Body mass index sorts people into weight categories. It does not tell you how much of that weight is adipose tissue and how much is muscle, bone, or water. That distinction matters in clinical practice because two patients at the same BMI can carry very different metabolic risk profiles depending on their ratio of fat to lean tissue.
A 64-year-old woman with a BMI of 26.1 could be carrying 38% body fat with declining muscle mass, a pattern known as sarcopenic obesity. She sits in the WHO "overweight" BMI band, which understates her actual risk for insulin resistance, falls, and functional decline. An office worker in his early forties with the same BMI might carry 28% body fat with reasonable muscle mass and face a different set of metabolic concerns.

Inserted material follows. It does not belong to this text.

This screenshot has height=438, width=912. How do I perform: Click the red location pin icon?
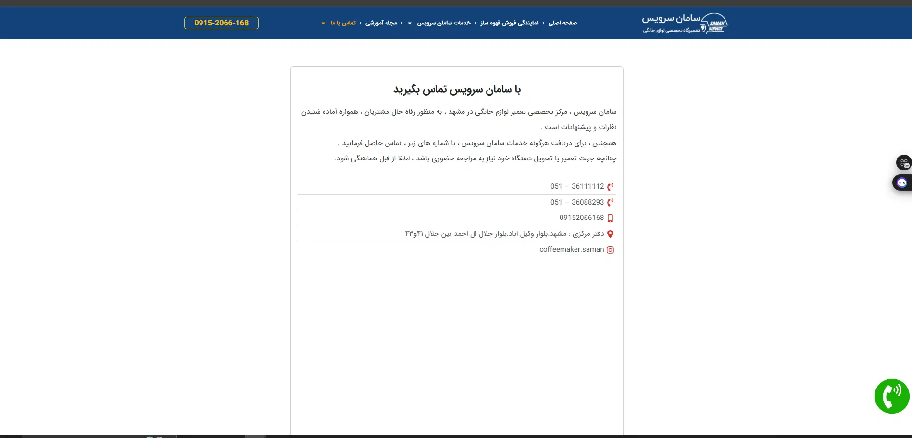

Body fat mass (BFM) quantifies adiposity in kilograms. Paired with lean mass, it gives clinicians and patients a more specific picture than BMI alone. The two formulas in this calculator were each derived from large clinical datasets. The Deurenberg equation (1991) was developed against hydrodensitometry measurements in Dutch and North American cohorts. The CUN-BAE formula (2012) was built from air-displacement plethysmography data at the University of Navarra and was specifically designed to improve adiposity classification in populations where BMI misclassifies obesity status.
Neither formula requires calipers, tape measures, or a DEXA scanner. You need four inputs: weight, height, sex, and age. Enter them into the calculator above and get your estimates in seconds.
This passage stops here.